* WORK REQUIRED
Look below for the line holding "The image size is (609, 1252)." and the line holding "the config line". Transcribe exactly those lines and all lines between them, nothing more.

----- DATA -----

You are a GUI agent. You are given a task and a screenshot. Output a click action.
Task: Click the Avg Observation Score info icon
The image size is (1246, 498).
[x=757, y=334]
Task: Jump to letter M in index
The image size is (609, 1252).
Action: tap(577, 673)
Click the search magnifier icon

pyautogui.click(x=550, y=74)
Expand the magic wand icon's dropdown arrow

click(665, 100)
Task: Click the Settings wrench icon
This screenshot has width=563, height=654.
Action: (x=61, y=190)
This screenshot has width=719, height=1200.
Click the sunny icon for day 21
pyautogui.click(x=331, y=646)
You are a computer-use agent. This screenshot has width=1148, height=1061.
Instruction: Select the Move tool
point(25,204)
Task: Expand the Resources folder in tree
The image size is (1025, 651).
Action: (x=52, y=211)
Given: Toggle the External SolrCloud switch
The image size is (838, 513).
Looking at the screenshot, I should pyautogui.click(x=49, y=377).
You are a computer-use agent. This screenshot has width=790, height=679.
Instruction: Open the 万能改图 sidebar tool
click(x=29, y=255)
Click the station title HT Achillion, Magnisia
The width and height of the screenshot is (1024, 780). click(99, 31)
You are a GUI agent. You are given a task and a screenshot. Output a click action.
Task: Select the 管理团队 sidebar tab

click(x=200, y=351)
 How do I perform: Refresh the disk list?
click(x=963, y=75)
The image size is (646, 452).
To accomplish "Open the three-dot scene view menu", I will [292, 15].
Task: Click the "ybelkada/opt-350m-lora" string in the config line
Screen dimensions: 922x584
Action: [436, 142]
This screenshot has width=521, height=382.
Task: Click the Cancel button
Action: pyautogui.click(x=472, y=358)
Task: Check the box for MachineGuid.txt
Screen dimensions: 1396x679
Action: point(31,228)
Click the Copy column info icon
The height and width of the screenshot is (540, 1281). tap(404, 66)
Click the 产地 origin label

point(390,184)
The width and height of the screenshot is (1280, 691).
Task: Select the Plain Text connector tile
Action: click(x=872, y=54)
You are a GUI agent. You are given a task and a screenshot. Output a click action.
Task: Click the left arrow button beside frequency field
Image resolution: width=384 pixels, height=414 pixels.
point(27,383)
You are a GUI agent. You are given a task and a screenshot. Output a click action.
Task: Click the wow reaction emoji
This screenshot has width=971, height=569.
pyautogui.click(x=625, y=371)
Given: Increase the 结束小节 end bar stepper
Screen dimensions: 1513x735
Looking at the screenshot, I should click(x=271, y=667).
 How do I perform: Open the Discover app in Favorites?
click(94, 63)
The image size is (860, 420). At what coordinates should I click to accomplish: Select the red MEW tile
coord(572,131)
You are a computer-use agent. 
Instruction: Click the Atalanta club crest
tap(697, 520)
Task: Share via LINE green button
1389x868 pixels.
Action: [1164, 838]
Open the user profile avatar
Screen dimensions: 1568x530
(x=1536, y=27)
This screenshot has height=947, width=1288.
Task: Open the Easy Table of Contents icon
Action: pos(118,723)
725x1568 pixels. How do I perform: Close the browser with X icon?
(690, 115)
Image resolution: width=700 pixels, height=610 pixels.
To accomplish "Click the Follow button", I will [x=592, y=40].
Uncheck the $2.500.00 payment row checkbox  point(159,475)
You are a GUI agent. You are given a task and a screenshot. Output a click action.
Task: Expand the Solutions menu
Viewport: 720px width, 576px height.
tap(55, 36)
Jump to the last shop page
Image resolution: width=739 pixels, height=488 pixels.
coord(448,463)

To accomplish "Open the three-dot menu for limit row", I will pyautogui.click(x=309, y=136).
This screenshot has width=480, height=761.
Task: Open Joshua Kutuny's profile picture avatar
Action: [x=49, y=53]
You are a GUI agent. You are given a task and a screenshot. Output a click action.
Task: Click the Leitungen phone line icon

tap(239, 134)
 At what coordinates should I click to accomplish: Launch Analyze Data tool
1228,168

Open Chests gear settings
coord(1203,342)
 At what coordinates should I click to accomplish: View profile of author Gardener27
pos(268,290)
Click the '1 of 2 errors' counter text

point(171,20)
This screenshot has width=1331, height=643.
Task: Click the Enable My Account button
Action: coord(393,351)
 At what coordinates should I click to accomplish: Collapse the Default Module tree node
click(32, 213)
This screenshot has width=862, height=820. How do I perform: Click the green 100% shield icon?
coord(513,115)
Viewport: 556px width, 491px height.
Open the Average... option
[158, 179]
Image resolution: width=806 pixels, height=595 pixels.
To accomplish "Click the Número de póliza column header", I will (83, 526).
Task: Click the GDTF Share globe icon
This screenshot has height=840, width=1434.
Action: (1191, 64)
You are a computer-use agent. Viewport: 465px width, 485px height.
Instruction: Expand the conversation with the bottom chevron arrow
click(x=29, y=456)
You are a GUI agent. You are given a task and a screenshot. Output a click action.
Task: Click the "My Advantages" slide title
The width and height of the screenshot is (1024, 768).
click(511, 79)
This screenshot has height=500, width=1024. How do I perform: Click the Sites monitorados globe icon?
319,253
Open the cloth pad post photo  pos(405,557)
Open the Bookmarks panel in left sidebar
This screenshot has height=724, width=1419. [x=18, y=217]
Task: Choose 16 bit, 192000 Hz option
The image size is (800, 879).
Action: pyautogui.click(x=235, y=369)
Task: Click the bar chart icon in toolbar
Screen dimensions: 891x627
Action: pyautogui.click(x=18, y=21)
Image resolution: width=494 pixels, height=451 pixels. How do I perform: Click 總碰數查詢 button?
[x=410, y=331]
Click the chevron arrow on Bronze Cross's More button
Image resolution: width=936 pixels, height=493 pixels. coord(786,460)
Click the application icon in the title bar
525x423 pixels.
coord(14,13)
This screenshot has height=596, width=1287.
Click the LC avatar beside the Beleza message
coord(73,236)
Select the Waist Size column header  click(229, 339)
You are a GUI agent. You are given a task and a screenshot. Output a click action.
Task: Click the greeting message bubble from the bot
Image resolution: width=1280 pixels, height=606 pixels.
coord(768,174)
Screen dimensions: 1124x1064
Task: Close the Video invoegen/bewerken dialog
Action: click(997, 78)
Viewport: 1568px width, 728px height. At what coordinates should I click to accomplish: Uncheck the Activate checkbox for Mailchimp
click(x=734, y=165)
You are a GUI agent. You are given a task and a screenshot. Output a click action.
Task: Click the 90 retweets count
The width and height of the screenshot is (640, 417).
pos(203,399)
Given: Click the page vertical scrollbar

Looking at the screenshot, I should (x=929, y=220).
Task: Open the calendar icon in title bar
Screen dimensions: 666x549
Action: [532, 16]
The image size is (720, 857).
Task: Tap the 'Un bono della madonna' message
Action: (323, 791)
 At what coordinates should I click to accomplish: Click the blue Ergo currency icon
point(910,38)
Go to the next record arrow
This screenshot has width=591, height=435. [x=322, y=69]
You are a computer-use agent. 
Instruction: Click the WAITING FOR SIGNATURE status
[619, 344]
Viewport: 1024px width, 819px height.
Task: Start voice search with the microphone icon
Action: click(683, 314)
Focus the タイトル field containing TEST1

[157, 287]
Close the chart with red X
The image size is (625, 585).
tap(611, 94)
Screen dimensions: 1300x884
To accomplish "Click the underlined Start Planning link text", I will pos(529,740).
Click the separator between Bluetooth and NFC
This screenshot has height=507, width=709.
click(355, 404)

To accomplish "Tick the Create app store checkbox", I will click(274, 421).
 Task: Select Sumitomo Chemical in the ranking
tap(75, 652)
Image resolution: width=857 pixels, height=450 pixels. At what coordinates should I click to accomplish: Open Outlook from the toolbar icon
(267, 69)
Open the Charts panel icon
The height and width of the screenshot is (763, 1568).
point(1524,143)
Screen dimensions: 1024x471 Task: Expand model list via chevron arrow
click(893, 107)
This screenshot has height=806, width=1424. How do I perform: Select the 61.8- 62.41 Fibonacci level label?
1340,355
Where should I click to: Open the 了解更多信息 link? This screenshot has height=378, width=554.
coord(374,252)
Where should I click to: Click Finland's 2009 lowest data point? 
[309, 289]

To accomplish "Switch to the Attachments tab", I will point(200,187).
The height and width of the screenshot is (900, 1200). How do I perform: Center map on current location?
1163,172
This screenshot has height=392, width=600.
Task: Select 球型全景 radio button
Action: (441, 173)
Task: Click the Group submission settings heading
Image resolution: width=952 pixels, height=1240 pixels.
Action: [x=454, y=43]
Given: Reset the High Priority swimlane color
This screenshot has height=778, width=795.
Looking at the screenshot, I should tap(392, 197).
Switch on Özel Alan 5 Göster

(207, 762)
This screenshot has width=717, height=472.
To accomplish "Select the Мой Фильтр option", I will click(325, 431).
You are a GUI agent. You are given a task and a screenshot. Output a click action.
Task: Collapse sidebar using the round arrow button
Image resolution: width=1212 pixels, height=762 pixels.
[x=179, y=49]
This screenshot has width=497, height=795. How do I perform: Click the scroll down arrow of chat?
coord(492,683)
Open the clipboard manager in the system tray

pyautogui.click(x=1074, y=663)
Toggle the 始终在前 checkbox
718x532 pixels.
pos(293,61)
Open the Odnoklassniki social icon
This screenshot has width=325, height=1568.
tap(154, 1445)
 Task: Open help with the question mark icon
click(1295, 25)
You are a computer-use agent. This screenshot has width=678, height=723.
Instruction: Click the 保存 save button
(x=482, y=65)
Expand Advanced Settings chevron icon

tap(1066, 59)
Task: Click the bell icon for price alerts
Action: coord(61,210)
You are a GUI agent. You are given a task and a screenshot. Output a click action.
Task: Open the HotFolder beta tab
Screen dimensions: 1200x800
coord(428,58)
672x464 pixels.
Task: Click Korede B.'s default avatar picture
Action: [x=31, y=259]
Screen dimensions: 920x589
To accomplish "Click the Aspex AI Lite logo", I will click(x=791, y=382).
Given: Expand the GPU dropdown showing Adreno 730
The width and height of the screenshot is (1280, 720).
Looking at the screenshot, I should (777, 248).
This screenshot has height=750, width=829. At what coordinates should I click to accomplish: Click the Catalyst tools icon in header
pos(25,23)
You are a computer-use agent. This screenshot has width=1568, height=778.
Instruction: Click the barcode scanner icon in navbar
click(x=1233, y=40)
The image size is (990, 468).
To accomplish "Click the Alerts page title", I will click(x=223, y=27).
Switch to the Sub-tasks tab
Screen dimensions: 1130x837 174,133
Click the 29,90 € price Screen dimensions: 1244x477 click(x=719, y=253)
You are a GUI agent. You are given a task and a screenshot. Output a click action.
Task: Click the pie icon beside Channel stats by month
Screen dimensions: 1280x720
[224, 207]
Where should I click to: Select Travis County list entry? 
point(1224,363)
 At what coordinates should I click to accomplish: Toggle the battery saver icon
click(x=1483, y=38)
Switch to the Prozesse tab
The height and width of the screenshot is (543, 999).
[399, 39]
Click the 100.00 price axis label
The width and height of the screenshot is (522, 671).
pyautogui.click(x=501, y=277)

-----

* TASK OUTPUT
The image size is (609, 1252).
Action: tap(577, 673)
Click the search magnifier icon

pyautogui.click(x=550, y=74)
Expand the magic wand icon's dropdown arrow

click(665, 100)
Task: Click the Settings wrench icon
This screenshot has width=563, height=654.
Action: (x=61, y=190)
This screenshot has width=719, height=1200.
Click the sunny icon for day 21
pyautogui.click(x=331, y=646)
You are a computer-use agent. This screenshot has width=1148, height=1061.
Instruction: Select the Move tool
point(25,204)
Task: Expand the Resources folder in tree
The image size is (1025, 651).
Action: (x=52, y=211)
Given: Toggle the External SolrCloud switch
The image size is (838, 513).
Looking at the screenshot, I should pyautogui.click(x=49, y=377).
You are a computer-use agent. This screenshot has width=790, height=679.
Instruction: Open the 万能改图 sidebar tool
click(x=29, y=255)
Click the station title HT Achillion, Magnisia
The width and height of the screenshot is (1024, 780). click(99, 31)
You are a GUI agent. You are given a task and a screenshot. Output a click action.
Task: Select the 管理团队 sidebar tab

click(x=200, y=351)
 How do I perform: Refresh the disk list?
click(x=963, y=75)
The image size is (646, 452).
To accomplish "Open the three-dot scene view menu", I will [292, 15].
Task: Click the "ybelkada/opt-350m-lora" string in the config line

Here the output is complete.